- [Work instructions] Copy out the lines below word for word, from the line containing "Login (81, 16)" down to the last line, both included.

= = = =

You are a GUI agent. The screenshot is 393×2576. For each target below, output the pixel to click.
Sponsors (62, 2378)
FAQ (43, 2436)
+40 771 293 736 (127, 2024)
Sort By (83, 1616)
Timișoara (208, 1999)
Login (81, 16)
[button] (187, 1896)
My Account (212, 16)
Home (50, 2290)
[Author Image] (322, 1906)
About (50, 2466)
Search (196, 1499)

= = = =

- [Result below]
Login (81, 16)
[button] (187, 1896)
My Account (212, 16)
Home (50, 2290)
[Author Image] (322, 1906)
About (50, 2466)
Search (196, 1499)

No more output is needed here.